Anthropomorphizing AI might be good, actually
It is often noted that anthropomorphizing AI can be dangerous. People likely have prosocial instincts that AI systems lack (see below). Assuming AGI will be aligned because humans with similar behavior are usually mostly harmless is probably wrong and quite dangerous.
I want to discuss a flip side of using humans as an intuition pump for thinking about AI. Humans have many of the properties we are worried about for truly dangerous AGI:
Situational awareness
Strong goal-directedness
Competence/general intelligence
Unpredictability
Deceptiveness
Instrumental convergence
Sometimes being quite dangerous
in proportion to their capabilities
Given this list, I currently weakly believe that the advantages of tapping these intuitions probably outweigh the disadvantages.
Differential progress toward anthropomorphic AI may be net-helpful
And progress may carry us in that direction, with or without the alignment community pushing for it. I currently hope we see rapid progress on better assistant and companion language model agents. I think these may strongly evoke anthropomorphic intuitions well before they have truly dangerous capabilities, and this might shift public opinion toward much-more-correct intuitions about how and why AGI will be very dangerous. I’m aware that this may also catalyze progress, so I’m only weakly inclined to think this progress would be net-positive.
The LLMs at the heart of agents already emulate humans in many regards. I think many improvements will enhance the real similarity and therefore the pattern matching to the strong exemplar of humans. In particular, it seems likely that adding memory/continuous learning will enhance this impression significantly. Memory/continuous learning is critical for a human-like integrated and evolving identity. It is arguably not a matter of whether or even when, but simply how fast memory system integrations are deployed and improved (see LLM AGI will have memory… for the arguments and evidence). Note that for this intuitive human-like feel, the memory/learning doesn’t need to work all that well.
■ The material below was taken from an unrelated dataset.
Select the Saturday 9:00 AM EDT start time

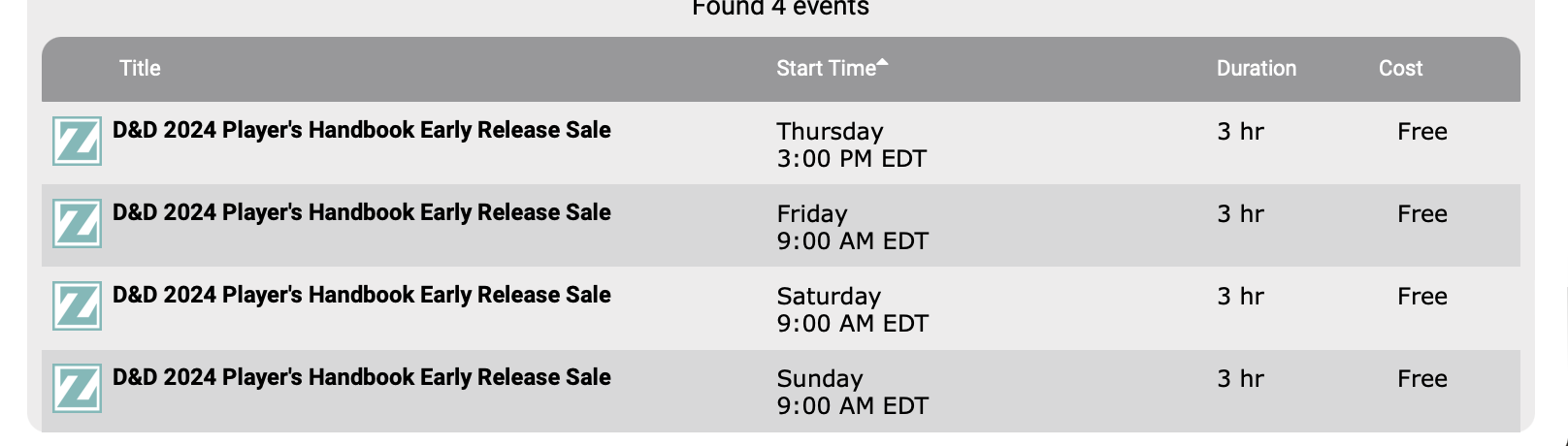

In addition, I expect that some or most developers may anthropomorphize their agents in the sense of deliberately making them seem more like humans, or even be more like humans. And assistants might often benefit from a semi-companion role, so that anthropomorphizing them is also economically valuable.
Even if people tend to think of AI as like humans, this type of early agent will be decidedly non-human in ways that are likely to surprise and alarm people. They will draw wrong conclusions and thus pursue their goals in strange and non-human ways, and they might do this often. If someone bothers to make a Chaos-GPT-style unaligned agent demonstration, this could add to naturally occuring agent behavior as a visceral demonstration of how easily AI can be misaligned in an alien way, even while sharing humans’ most problematic traits.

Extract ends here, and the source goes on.